Seu Vitinho era o Oficial-Maior do Registro de Imóveis da comarca. Era um homem de meia idade, atarracado, nervoso, mal cabia no terno cinza surrado e camisas puídas e amareladas. A gravata era verde esmeralda, destoava do conjunto, mas sempre lhe pareceu que o complemento o tornava ainda maior. Afinal, ele era o Oficial “Maior” da Serventia.
Já Seu João Arconte era o Oficial do Registro de Imóveis. Homem bondoso, tímido, de poucas palavras. Não tinha filhos. Era casado com Dona Rutinha Arconte, de quem se dizia ter sido escrevente autorizada em priscas eras. Era uma mulher de “boa família e fina estampa”, diziam os que um dia a conheceram. Com sorte se podia encontrar sua letrinha miúda e caprichada perenizada nalgum livro de transcrição das transmissões. Os mais velhos juravam que se devia a ela o fato de o Cartório jamais contratar mulheres.
Seu João Arconte havia acedido ao cargo de Oficial ainda na década de 50, por concurso público, nomeado pelo Governador do Estado. Encontrou o Cartório como o deixara o antecessor, importante figura da Primeira República. Mantinha o mobiliário que vinha de outras gerações de notários, escrivães, depois registradores. Ali havia carimbos, penas, mata-borrões, tinteiros, sovelas, prensas, mimeógrafos… O cartório terá sido sempre assim, cravado no mesmo lugar, imune à passagem de corregedores, promotores, advogados e do próprio tempo, que fluía lenta e preguiçosamente.
O prédio do Registro de Imóveis era um casarão de várias salas, cada qual com sua especialização: havia a sala de conferência, exame e extrato, a de certidão, a de transcrição. Os escreventes lavravam atos manuscritos por cópia dos extratos que eram redigidos pelos mais experientes. Havia ainda o arquivo, a sala do café e o balcão de atendimento das “partes”. No final do corredor, bem escondidinho, achava-se a saleta do Oficial. Seu João se deliciava em ouvir os clássicos na Rádio Eldorado enquanto prenotava os títulos, sempre munido de sua Parker 51 e de seus indefectíveis óculos Persol 649.

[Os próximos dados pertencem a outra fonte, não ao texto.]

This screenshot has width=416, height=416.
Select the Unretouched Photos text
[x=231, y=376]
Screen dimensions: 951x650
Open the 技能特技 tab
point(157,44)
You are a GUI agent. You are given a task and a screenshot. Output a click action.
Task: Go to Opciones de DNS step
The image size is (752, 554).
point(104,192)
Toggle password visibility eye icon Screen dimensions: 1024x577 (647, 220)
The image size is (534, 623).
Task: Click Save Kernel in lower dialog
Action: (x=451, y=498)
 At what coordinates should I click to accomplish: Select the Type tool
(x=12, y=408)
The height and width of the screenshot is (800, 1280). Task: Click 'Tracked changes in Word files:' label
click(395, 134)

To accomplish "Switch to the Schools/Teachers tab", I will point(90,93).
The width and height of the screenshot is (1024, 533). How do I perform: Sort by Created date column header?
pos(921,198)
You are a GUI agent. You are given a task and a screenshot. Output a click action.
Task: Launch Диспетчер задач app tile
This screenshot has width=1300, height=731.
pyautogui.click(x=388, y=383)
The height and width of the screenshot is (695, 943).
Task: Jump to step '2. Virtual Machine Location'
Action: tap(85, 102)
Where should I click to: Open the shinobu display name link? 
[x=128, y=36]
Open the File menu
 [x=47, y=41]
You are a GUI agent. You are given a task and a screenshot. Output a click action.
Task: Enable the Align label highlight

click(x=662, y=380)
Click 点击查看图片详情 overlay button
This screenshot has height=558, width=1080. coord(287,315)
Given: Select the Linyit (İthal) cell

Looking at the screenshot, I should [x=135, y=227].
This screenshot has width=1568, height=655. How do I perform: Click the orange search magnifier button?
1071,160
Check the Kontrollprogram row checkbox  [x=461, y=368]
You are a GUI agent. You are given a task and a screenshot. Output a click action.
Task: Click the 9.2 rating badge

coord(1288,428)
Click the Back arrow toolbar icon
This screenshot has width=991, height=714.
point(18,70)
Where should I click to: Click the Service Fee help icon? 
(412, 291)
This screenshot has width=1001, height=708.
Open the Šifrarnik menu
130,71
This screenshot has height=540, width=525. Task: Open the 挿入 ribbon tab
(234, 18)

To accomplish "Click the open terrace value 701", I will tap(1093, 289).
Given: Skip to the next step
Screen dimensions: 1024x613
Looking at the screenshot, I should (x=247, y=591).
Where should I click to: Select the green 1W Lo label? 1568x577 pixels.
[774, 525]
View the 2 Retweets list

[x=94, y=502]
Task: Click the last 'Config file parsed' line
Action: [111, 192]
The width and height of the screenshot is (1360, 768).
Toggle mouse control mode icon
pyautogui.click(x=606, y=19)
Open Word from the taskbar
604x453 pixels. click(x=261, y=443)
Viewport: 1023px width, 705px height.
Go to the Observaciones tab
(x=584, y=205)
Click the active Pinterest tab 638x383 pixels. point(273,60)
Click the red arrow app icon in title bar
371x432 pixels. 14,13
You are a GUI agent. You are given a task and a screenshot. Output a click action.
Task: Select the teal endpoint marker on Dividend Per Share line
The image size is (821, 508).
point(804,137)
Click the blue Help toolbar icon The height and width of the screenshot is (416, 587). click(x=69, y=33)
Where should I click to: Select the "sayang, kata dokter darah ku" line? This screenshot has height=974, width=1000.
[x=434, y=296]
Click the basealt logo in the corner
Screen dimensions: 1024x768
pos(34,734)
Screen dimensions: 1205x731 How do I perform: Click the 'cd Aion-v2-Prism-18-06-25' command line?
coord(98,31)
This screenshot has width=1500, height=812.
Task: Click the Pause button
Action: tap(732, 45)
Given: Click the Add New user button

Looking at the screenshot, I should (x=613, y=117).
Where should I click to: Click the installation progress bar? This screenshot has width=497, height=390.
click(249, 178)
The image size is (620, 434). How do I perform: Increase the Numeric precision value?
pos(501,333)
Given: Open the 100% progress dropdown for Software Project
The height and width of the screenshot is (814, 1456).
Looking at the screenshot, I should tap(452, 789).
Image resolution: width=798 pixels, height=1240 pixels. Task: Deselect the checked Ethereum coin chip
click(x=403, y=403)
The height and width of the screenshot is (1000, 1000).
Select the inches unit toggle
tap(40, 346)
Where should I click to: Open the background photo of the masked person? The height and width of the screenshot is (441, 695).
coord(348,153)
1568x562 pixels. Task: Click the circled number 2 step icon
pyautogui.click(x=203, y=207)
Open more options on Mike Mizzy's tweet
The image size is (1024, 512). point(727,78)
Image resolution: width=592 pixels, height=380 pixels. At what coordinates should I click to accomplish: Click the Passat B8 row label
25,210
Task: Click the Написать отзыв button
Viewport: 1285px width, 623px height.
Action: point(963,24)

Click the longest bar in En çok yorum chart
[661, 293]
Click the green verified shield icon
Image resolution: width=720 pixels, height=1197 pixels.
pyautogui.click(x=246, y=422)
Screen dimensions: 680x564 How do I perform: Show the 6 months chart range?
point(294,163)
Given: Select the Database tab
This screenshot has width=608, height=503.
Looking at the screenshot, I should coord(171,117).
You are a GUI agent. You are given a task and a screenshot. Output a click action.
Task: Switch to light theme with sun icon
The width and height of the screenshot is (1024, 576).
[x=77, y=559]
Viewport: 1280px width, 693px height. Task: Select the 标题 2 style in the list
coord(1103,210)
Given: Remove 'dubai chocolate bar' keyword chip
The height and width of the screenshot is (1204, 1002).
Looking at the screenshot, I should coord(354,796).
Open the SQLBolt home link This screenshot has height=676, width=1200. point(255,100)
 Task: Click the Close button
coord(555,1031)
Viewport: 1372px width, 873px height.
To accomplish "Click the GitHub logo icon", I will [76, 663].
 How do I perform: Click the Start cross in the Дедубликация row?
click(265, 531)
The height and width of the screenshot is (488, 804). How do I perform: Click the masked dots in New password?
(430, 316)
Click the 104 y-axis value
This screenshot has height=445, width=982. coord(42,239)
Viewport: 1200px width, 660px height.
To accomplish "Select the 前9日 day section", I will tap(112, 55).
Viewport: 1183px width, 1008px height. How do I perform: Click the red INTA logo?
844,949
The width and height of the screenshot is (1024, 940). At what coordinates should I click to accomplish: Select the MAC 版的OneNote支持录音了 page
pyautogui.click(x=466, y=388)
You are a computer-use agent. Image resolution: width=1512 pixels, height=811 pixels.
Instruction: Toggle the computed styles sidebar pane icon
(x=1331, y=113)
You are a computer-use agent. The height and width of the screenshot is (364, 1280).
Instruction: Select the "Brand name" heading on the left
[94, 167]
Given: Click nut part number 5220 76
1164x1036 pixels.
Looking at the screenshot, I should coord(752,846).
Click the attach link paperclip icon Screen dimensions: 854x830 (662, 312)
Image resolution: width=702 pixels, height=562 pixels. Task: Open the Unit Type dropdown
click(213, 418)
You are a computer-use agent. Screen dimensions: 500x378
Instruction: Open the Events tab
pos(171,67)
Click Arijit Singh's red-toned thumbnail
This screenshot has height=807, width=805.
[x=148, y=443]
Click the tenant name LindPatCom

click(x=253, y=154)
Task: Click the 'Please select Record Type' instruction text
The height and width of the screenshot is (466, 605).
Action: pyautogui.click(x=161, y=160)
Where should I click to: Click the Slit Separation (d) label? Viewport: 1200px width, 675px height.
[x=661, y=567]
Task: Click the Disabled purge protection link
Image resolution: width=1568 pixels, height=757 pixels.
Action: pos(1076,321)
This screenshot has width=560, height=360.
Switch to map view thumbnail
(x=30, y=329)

Escreventes, auxiliares, fiéis…
Os escreventes, auxiliares, fiéis, formavam um grupo heterogêneo. Era como se fossem colegiados de uma ordem muito especial. Havia cerimônias que se repetiam, tal qual no noviciado. Uma delas era o rito de iniciação. Quando um jovem auxiliar ingressava no cartório, logo o submetíamos a uma tarefa “muito importante”. Encarregávamos o moleque de realizar uma grave missão: deveria encomendar uma nova pedra de “amolar carimbo” na vetusta Papelaria Bambino. A pedra em uso, dizíamos cerimoniosos, estava “cega”. O jovem então saía às ruas imbuído da nobre incumbência. Todos nós ficávamos espiando para ver quando voltava de mãos abanando e soprando pelas ventas.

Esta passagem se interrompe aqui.